[[ Material shown, beginning ]]

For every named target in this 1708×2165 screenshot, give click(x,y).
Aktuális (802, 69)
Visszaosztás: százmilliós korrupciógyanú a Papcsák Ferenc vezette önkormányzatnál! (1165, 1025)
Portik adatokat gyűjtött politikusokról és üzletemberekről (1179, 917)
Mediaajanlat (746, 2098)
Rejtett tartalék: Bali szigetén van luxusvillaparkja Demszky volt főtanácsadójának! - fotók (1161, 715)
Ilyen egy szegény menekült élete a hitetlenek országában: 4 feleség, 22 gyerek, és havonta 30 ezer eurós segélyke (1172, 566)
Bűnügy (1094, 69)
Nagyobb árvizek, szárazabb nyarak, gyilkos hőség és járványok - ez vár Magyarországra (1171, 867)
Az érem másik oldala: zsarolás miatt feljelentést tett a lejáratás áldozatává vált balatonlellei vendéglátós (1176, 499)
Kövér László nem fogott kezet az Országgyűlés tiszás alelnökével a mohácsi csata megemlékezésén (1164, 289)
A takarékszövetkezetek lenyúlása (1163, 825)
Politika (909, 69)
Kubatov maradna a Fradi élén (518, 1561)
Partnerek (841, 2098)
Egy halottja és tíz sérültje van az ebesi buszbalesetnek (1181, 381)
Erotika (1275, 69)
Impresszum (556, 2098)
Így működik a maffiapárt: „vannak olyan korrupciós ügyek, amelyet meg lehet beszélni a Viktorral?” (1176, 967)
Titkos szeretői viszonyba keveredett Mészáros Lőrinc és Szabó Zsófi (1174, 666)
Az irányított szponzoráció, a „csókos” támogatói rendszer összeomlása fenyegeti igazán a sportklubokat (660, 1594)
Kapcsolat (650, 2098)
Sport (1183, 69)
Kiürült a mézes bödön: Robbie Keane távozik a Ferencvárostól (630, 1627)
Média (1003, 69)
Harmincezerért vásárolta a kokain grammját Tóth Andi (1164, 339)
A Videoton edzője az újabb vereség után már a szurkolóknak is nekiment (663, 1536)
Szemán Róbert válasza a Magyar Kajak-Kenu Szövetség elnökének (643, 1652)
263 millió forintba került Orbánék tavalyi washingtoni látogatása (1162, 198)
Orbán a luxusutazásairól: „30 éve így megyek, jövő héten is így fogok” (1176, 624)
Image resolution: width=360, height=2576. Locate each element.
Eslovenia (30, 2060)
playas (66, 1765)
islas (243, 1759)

[[ Material shown, end ]]

Your task :: Beginning with the very first line of the material above, give each line again exactly, ending with the line that contains "Harmincezerért vásárolta a".

Written answer ::
For every named target in this 1708×2165 screenshot, give click(x,y).
Aktuális (802, 69)
Visszaosztás: százmilliós korrupciógyanú a Papcsák Ferenc vezette önkormányzatnál! (1165, 1025)
Portik adatokat gyűjtött politikusokról és üzletemberekről (1179, 917)
Mediaajanlat (746, 2098)
Rejtett tartalék: Bali szigetén van luxusvillaparkja Demszky volt főtanácsadójának! - fotók (1161, 715)
Ilyen egy szegény menekült élete a hitetlenek országában: 4 feleség, 22 gyerek, és havonta 30 ezer eurós segélyke (1172, 566)
Bűnügy (1094, 69)
Nagyobb árvizek, szárazabb nyarak, gyilkos hőség és járványok - ez vár Magyarországra (1171, 867)
Az érem másik oldala: zsarolás miatt feljelentést tett a lejáratás áldozatává vált balatonlellei vendéglátós (1176, 499)
Kövér László nem fogott kezet az Országgyűlés tiszás alelnökével a mohácsi csata megemlékezésén (1164, 289)
A takarékszövetkezetek lenyúlása (1163, 825)
Politika (909, 69)
Kubatov maradna a Fradi élén (518, 1561)
Partnerek (841, 2098)
Egy halottja és tíz sérültje van az ebesi buszbalesetnek (1181, 381)
Erotika (1275, 69)
Impresszum (556, 2098)
Így működik a maffiapárt: „vannak olyan korrupciós ügyek, amelyet meg lehet beszélni a Viktorral?” (1176, 967)
Titkos szeretői viszonyba keveredett Mészáros Lőrinc és Szabó Zsófi (1174, 666)
Az irányított szponzoráció, a „csókos” támogatói rendszer összeomlása fenyegeti igazán a sportklubokat (660, 1594)
Kapcsolat (650, 2098)
Sport (1183, 69)
Kiürült a mézes bödön: Robbie Keane távozik a Ferencvárostól (630, 1627)
Média (1003, 69)
Harmincezerért vásárolta a kokain grammját Tóth Andi (1164, 339)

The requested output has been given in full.